District Court Grants HDRB&B Motion to Suppress
On April 30, 2020, the U.S. District Judge Susan D. Wigenton granted a Motion to Suppress filed by Mark A. Berman, the Chair of HDRBB’s federal criminal defense group, on behalf of an indigent client, Gregory Westberry, whom Mr. Berman was appointed by the District Court to represent under the Criminal Justice Act of 1964 (“CJA”). Mr. Westberry was charged by a federal grand jury in the District of New Jersey with being a felon in possession of a firearm, which was seized from his residence after the U.S. Marshals Service’s NY/NJ Regional Fugitive Task Force executed an arrest warrant at his home, in the early morning of September 26, 2018. The arrest warrant was obtained based upon the allegation that Mr. Westberry had violated conditions of his supervised release. The U.S. Marshals neither sought nor obtained a warrant to search the home.

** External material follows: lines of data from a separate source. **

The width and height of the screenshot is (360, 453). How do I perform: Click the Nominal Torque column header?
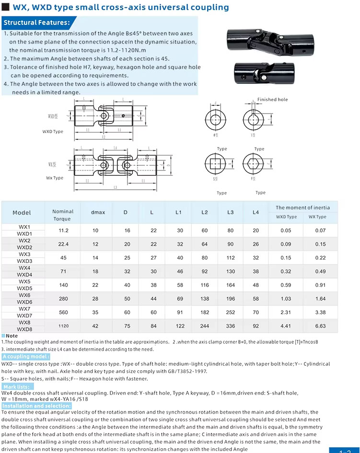(63, 215)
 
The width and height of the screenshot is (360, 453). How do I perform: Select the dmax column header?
(98, 212)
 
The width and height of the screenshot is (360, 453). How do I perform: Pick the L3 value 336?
(231, 326)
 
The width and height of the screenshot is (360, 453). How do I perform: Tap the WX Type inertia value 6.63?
(320, 326)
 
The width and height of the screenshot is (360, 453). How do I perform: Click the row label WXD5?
(24, 289)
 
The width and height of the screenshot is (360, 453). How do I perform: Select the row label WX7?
(24, 309)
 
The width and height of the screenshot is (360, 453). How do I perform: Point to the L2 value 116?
(205, 285)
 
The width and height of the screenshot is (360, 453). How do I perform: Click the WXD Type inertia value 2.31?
(286, 312)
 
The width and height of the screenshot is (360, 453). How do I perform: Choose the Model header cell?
(22, 213)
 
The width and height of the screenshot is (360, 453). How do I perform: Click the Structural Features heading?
(37, 23)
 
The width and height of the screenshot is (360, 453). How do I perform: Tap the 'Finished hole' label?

Following a suppression hearing at which Mr. Westberry, his wife, and two U.S. Marshals testified, Judge Wigenton issued a written opinion crediting Mr. and Mrs. Westberry’s testimony, which was largely corroborated by one of the U.S. Marshals, and ruled that once Mr. Westberry had voluntarily surrendered himself at the doorway of the home in response to the U.S. Marshals “knock and announce,” the Fourth Amendment to the U.S. Constitution prohibited the U.S. Marshals from entering the home to conduct a protective sweep (or a a consent search) for a firearm which they believed was present in the residence. In particular, the Court credited testimony elicited on cross-examination from the lead Deputy U.S. Marshal that it was his intention to enter and search the home to find a firearm even before the Marshals knocked and announced their presence, even though he had not obtained a search warrant from a neutral magistrate.
Mr. Berman has been honored to serve on the CJA panel for the U.S. District Court for the District of New Jersey for over 20 years. CJA attorneys are tasked with ensuring that indigent federal criminal defendants, no less than defendants who can afford to retain private counsel, receive the effective assistance of counsel guaranteed to them by the Sixth Amendment to the U.S. Constitution. It is often in CJA cases that important constitutional principles that protect the rights of all Americans from governmental overreach are vindicated, including in this case Americans’ Fourth Amendment right to be “secure in their persons, houses, papers, and effects, against unreasonable searches and seizures,” absent a judicially obtained warrant founded on probable cause.